К чему он может прислушиваться? — спрашивал себя Эди, рассматривая белое как полотно лицо юноши с длинными черными пейсами. Подсунув два скрипичных футляра под мешок с соломой, чтобы приподнять изголовье, он тоже улегся. Разумом он постоянно ощущал в себе сострадание, испытываемое им к юноше, за которым ухаживал вот уже несколько недель, но оно не переросло в нем в то сильное чувство, что могло бы целиком завладеть им. То, что он переходил от надежды к отчаянию, было естественным следствием постоянной близости к больному. Он мог бы любить его как своего сына, но не чувствовал себя привязанным к нему настолько. Но вот возникло какое-то странное любопытство, которого Эди никогда не замечал за собой раньше. Ничего в этом юноше не было таинственного, но сущность его оставалась для Эди сокрытой.
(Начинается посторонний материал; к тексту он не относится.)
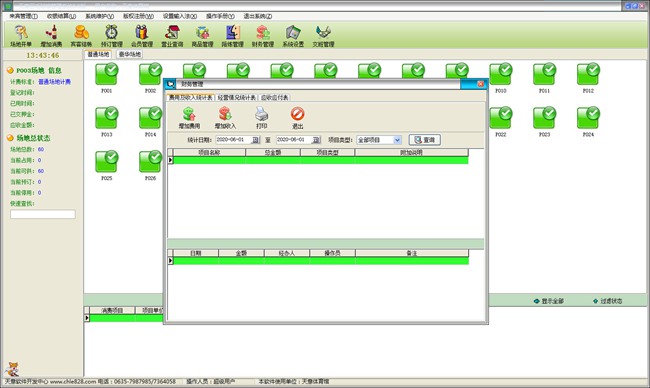Click the 场地开单 toolbar icon
This screenshot has width=650, height=388.
(21, 36)
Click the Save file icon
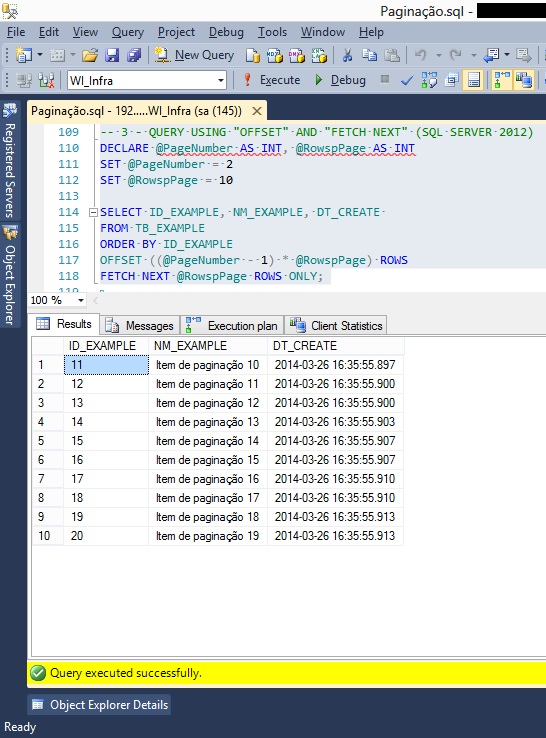Viewport: 546px width, 738px height. point(112,55)
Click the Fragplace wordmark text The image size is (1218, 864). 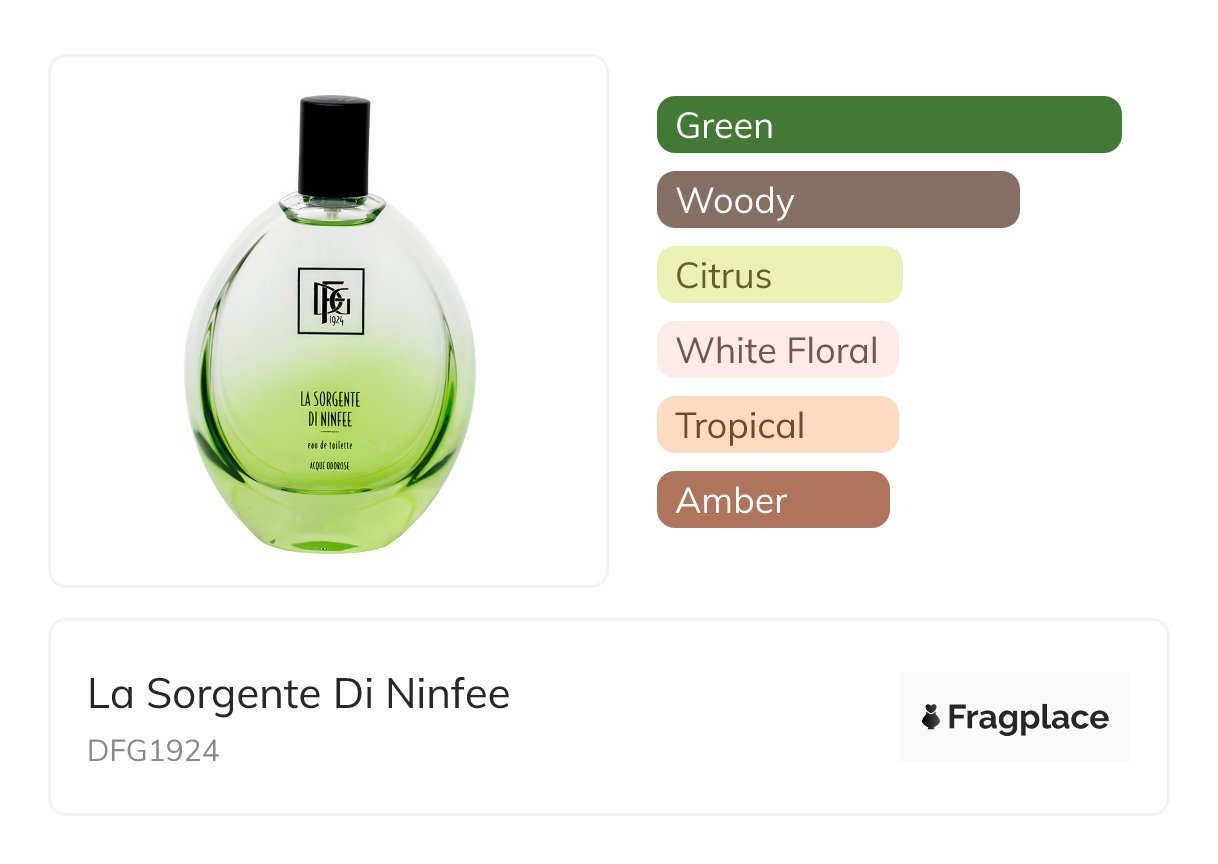1028,718
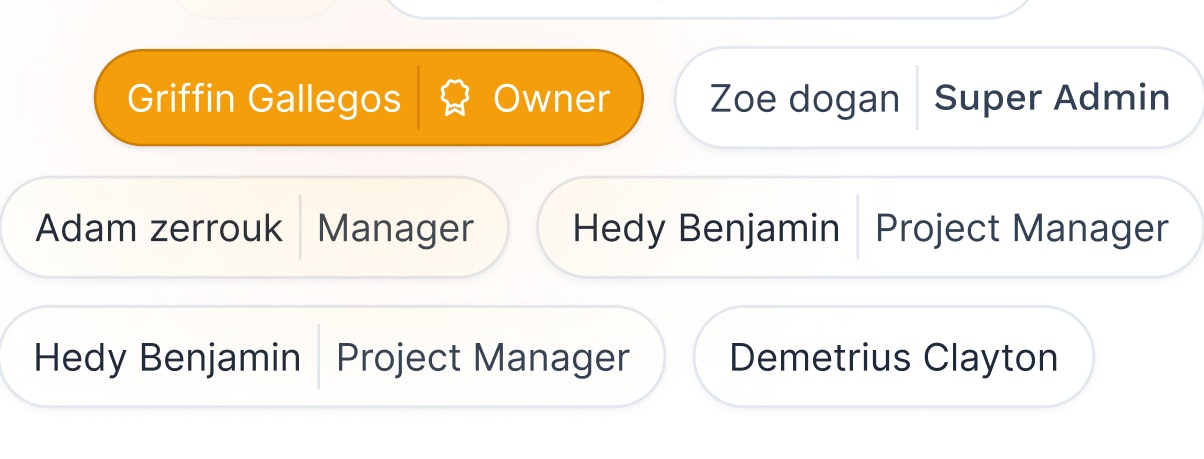Click the partially visible chip above Zoe dogan
The height and width of the screenshot is (459, 1204).
tap(705, 8)
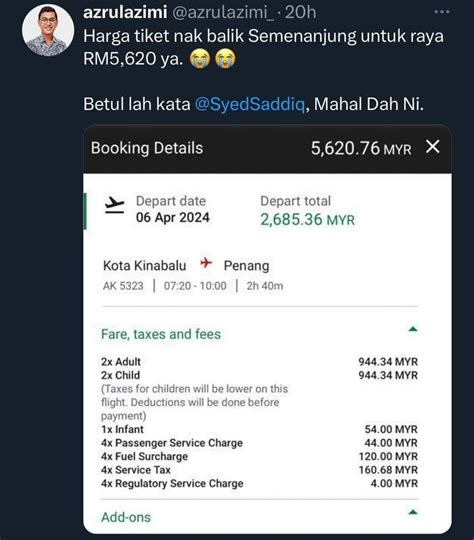The height and width of the screenshot is (540, 474).
Task: Open the tweet's three-dot more menu
Action: point(442,12)
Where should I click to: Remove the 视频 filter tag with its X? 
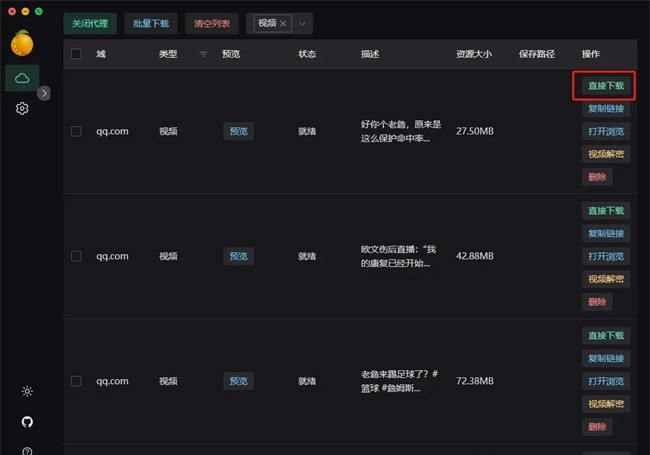click(283, 24)
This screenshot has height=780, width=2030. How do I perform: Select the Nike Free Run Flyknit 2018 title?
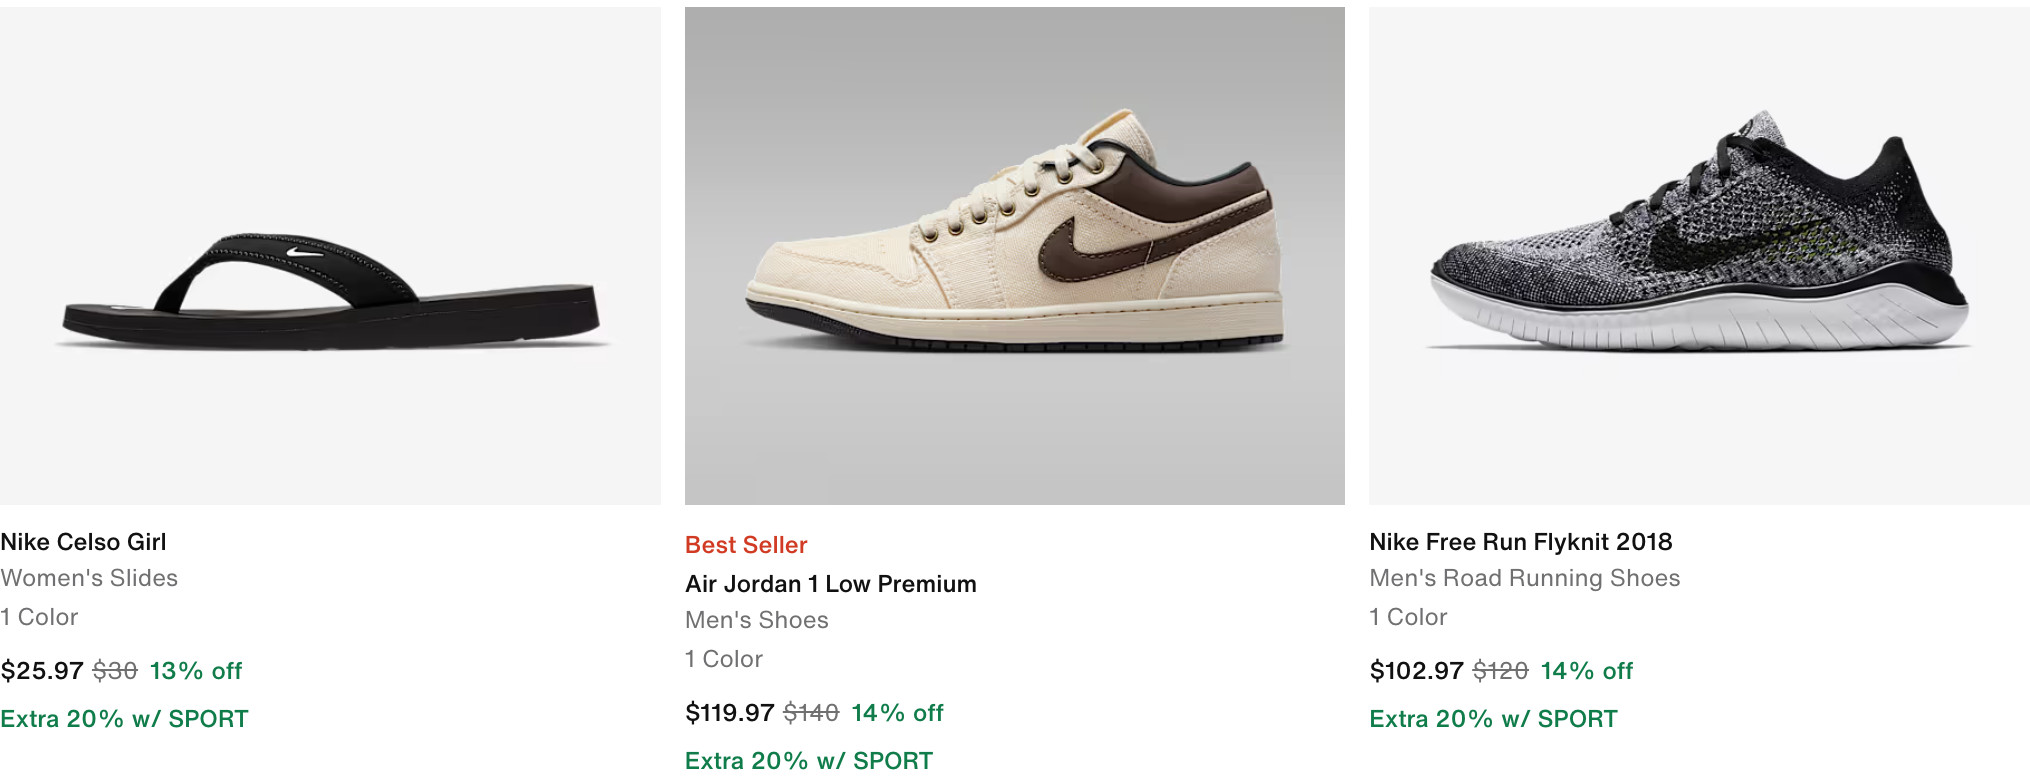pos(1520,542)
Он был проще любого шестнадцатилетнего подростка и одновременно намного необыкновеннее — словно было в нем что-то гораздо большее, чем просто человеческий индивидуум, он как бы вобрал в себя весь род человеческий. Так бывает, когда стоишь перед портретом и не спрашиваешь себя, кто изображен на нем, хотя нет ничего проще узнать имя изображенного и его историю. Стоишь, погрузившись в созерцание лица, которое как бы отделилось от изображенной личности, и через сотню лет после написания портрета значит гораздо больше и волнует и захватывает зрителя гораздо сильнее, чем вся прошлая жизнь этой изображенной личности. Внешние признаки существа становятся как бы самой сутью, которая не вопреки, а благодаря особенностям этой индивидуальности воспринимается теперь как нечто общечеловеческое.
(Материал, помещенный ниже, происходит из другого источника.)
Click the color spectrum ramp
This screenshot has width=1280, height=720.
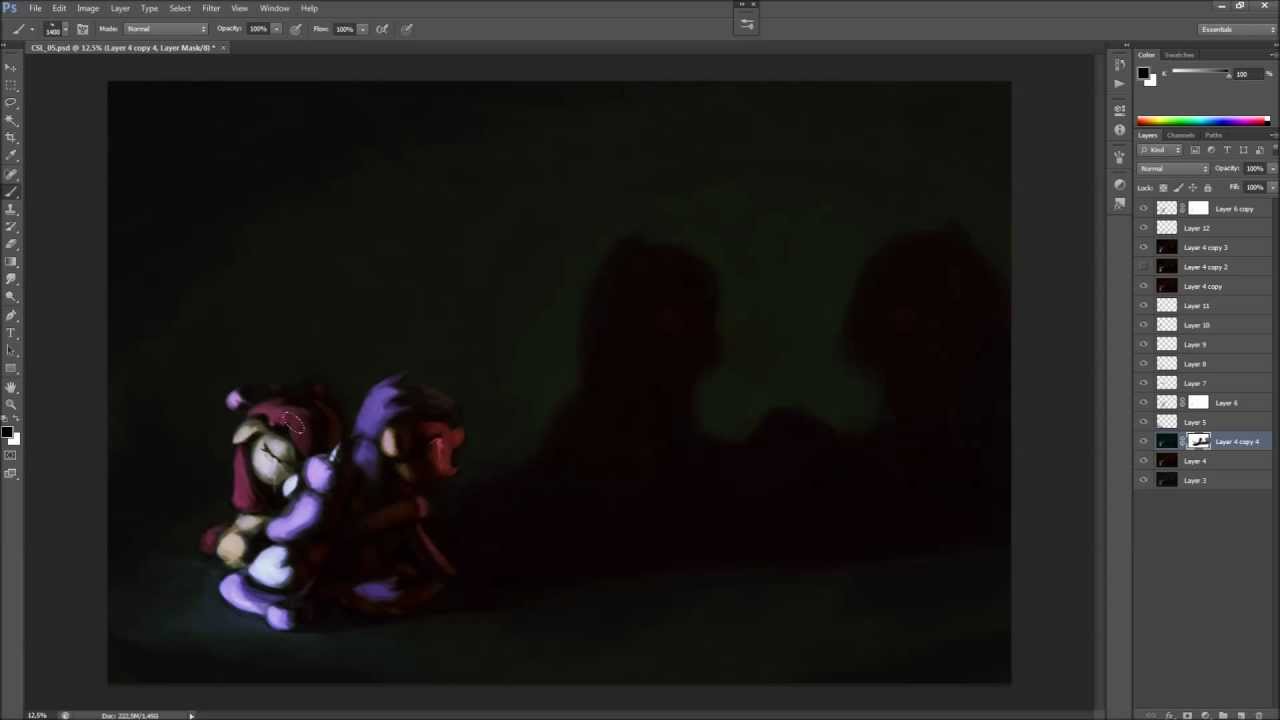pos(1202,121)
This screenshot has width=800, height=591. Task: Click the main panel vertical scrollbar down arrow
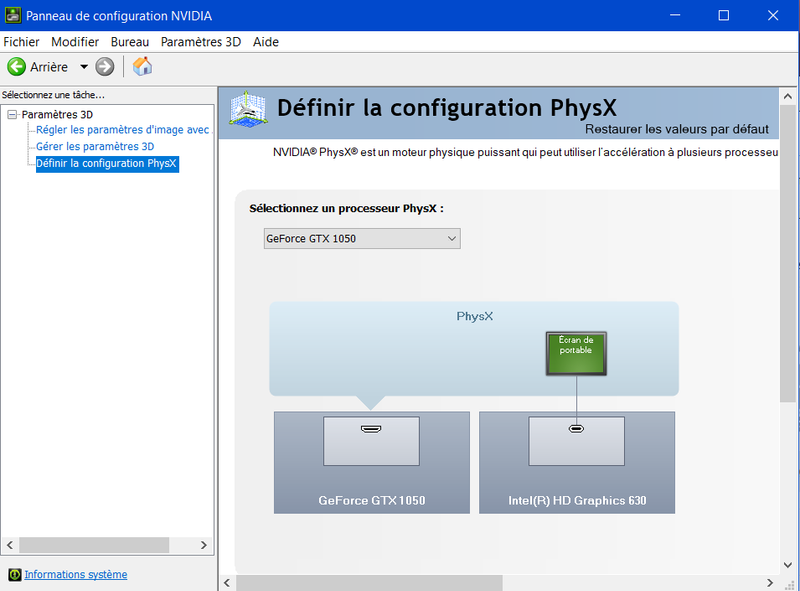(x=789, y=565)
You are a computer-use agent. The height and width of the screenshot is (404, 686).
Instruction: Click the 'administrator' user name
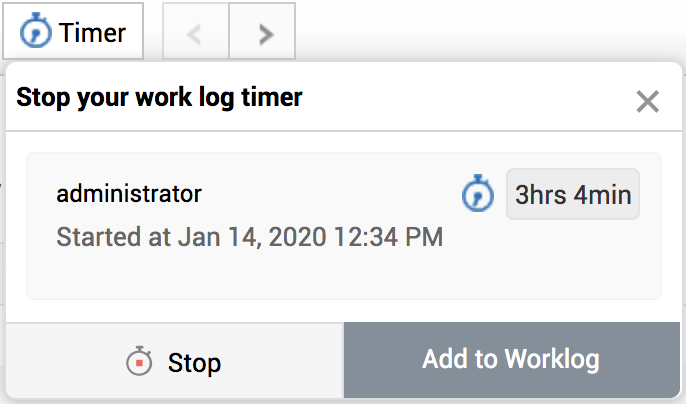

Бене был воспитан в вере, отделенной от всего остального мира глухими стенами, и эта вера проникла в каждый его даже самый незначительный жест. Он рано узнал о своем высоком предназначении, и всем с ранних его лет было известно, да и ему самому, что он вечный ученик, «книжник», как они его называли, словно губка, жадно впитывавший в себя все, и что его голод в познании ненасытен, а жажда испить из источника премудрости неутолима.
Но если в этом и было что-то особенное, то не настолько неизвестное. Непостижимым оставалось, однако, — так казалось Эди, — то странное единение с мирозданием, в котором юноша жил так естественно, как дерево, уходящее корнями в почву. И это было тем удивительнее, что Бене в противоположность своему отцу, судя по всему, не верил в потусторонний мир и в бессмертие души, а считал только возможным, что Бог мог решиться осуществить на исходе дней свое второе окончательное творение — воскресение из мертвых. «Не через плоть свою и не через дух свой, а только через сущность деяний своих войдет человек в вечность. И смысл этот в том, что если он праведный человек, Божий, то, значит, и вечный».